Jak wyglądają kolorki przy ustawieniach fabrycznych ?
 

Tidus1024

New member
Bez reklam
dread: kupiłem za 15 tys. - zważywszy, że prawie wszędzie jest już za 18 tys. to przyzwoita cena. 2 lata gwarancji, 1000godz/rok na lampę,
Jeśli chodzi o kolory prosto z pudełka - są całkiem przyzwoite, właściwie to byłem zaskoczony, że rozszerzony gamut nie daje się aż tak we znaki. Trochę uspokoiłem czerwień i zieleń i jest obecnie w porządku.
Obecnie jestem w fazie delektowania się obrazem a la projektory CRT, który z cyfrowych sprzętów chyba tylko DILA jest w stanie generować.
 

Tidus1024

New member
Bez reklam
Dzięki dzięki :) Mały apdejt, który może kogoś zainteresowanego tym projektorem interesuje: HD350 bez problemu współpracuje po HDMI z komputerem. Na karcie Nvidia GTX 295 wykrywa cały pakiet rozdzielczości 1080p24/50/60, 720p50/60. Automatycznie też wykrywa poziom wejściowy kolorów przez HDMI - Enhanced/Normal i z moich obserwacji nie pomylił się jeszcze ani razu (można to też ustawiać oczywiście ręcznie, choć auto działa znakomicie).
 

kiki

Sklep audiovideo.com.pl
Pomagam
dzięki za opis a jak byś miał jeszcze chwilę czasu to wrzuć dobre fotki.
Co do wielkości - to wielkość ma olbrzymie znaczenie do kominowego chłodzenia lampy a tym samym jej żywotności oraz wielkość urządzenia ma pływ ma znacznie cichszą pracę .
 

wiatrak

Active member
Bez reklam
Czy ludzie kupując nowy projektor, zawsze muszą wpierw sprzedać stary? :D:D:D ;)
Oczywiście piję do bezpośredniego porównania; coś tam oczywiście w pamięci zostaje, szczególnie gdy ma się ulubiony film (-y), oglądany po wielekroć i gdy urządzenia są z różnych klas, jednak nie ma to jak porównanie... ;)
 

Tidus1024

New member
Bez reklam
kiki: screenshoty niebawem - tylko pozbieram w domu akumulatorki do aparatu 8)

wiatrak: stroniłem od porównań bo to nie fair ;) - ten sprzęt jest co najmniej 2,5 razy droższy od poprzedniego i każde porównanie byłoby w sumie niesprawiedliwe. Ale niech będzie: nie ma porównania w jakiejkolwiek scenie niezależnie od materiału. Gdy się ogląda film na JVC zapomina się o tym, że to domowy projektor i nic, absolutnie nic nie rozprasza uwagi. Nie ma spadku jakości, kontrastu, nie działa autoprzesłona - immersja jest stuprocentowa. To jest ten rodzaj jakości przy której nie myśli się o technologii, nie trzeba kombinować z ustawieniami, żeby coś tam poprawić, bo jakaś scena wygląda gorzej. Jest tylko film i kropka - projektor odwala całą robotę.

______________________________

• Polecenie A
Za ile, według rozmowy na forum o projektorze JVC, kupiono ten projektor?
• Polecenie B
Pociągnij dalej rozmowę na forum o projektorze JVC, zaczynając zaraz po jej ostatnim zdaniu.

• Dostępne dane
______________________________

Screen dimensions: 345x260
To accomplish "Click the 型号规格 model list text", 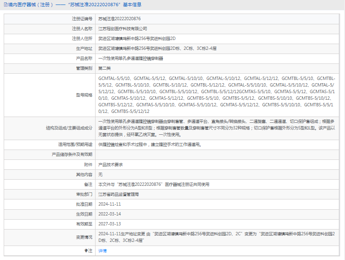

______________________________

• Odpowiedź A
Za 15 tys.

• Odpowiedź B
Różnice są we wszystkich aspektach obrazu - i nie ma w tym żadnej przesady. Rozdzielczość sprawia wrażenie wyższej, czernie są dużo bardziej czarne a biele bardziej białe. Detali na ekranie jest znacznie więcej - cienie wyglądają jak cienie ale zawierają w sobie większą ilość detali. jest jeszcze to uczucie, które nie towarzyszyło mi zbyt często przy wcześniejszym projektorze - trójwymiarowość i głębia obrazu. Są też rzeczy, których poprzednik nie mógł zrobić ze względu na różnice w technologii -
jest taka scena w pierwszej części Władcy Pierścieni, gdy po walce z Czatownikiem zawala się przejście i drużyna przez sekundę pogrąża się w zupełnych ciemnościach Morii. Ten efekt przy JVC wygląda jak w kinie. Po prostu zapada ciemność, przed oczami robi się czarno i w tym momencie Gandalf zapala różdżkę. Początek Blade Runnera - pomijam napisy początkowe, które wreszcie mają kolor prawdziwie biały na czarnym tle, to ta scena przelotu nad miastem jest znacznie bardziej kontrastowa. Co ciekawe - nie jest ciemniejsza, a wręcz przeciwnie - świateł (szczególnie na budynku korporacji Tyrella) jest w niej więcej niż widziałem wcześniej. Nie sądzę, żeby nagle się pojawiły, ale poprzedni projektor je po prostu tłumił.
 

maracz

New member
Tidus->Jak wygląda porównanie koloru czarnego wyświetlonego przez Twój projektor do czarnej obramówki ekranu? Ja zawsze jestem ogromnie zniesmaczony czernią z mojego projektora kiedy ją właśnie porównam do tej czarnej obramówki.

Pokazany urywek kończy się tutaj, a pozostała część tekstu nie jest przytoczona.